*** Opening Entries shown ***

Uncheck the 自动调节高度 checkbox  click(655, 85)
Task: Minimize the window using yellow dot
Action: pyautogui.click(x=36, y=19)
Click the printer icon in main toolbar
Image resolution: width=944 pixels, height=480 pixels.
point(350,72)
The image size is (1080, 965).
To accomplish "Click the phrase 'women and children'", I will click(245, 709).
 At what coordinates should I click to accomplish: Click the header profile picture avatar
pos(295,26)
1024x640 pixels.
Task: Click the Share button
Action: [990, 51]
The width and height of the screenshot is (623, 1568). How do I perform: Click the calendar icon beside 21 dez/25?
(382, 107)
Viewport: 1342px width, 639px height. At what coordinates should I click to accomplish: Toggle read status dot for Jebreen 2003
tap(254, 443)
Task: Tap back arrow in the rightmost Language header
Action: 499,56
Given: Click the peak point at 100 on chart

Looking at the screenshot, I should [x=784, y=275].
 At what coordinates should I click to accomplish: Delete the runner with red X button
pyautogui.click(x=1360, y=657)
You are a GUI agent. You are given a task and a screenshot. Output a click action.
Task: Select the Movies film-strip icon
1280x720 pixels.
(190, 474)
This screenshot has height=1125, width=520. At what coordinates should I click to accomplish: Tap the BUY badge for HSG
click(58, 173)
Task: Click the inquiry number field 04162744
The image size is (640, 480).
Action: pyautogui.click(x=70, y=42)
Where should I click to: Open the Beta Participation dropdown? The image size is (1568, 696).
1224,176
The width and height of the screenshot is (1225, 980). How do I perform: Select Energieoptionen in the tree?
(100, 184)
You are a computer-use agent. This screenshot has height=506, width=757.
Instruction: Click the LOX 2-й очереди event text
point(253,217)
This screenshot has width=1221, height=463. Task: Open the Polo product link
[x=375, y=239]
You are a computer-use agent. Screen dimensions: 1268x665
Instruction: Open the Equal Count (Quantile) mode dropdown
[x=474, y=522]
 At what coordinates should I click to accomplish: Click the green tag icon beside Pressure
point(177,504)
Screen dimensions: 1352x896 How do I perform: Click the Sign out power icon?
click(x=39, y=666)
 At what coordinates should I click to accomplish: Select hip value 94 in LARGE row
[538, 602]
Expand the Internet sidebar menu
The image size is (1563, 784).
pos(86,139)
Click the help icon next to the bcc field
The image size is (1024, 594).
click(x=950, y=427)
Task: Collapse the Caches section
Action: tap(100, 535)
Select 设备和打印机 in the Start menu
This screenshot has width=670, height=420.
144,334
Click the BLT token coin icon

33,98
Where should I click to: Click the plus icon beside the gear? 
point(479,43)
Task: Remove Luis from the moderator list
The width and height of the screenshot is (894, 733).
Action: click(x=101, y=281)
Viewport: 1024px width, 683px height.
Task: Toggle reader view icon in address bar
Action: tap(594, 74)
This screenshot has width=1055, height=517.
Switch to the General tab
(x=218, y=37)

*** Closing Entries shown ***

Your objective: From the data above, copy each line that has the string "agent".

Result of the task:
You are a GUI agent. You are given a task and a screenshot. Output a click action.
You are a computer-use agent. This screenshot has height=506, width=757.
You are a computer-use agent. Screen dimensions: 1268x665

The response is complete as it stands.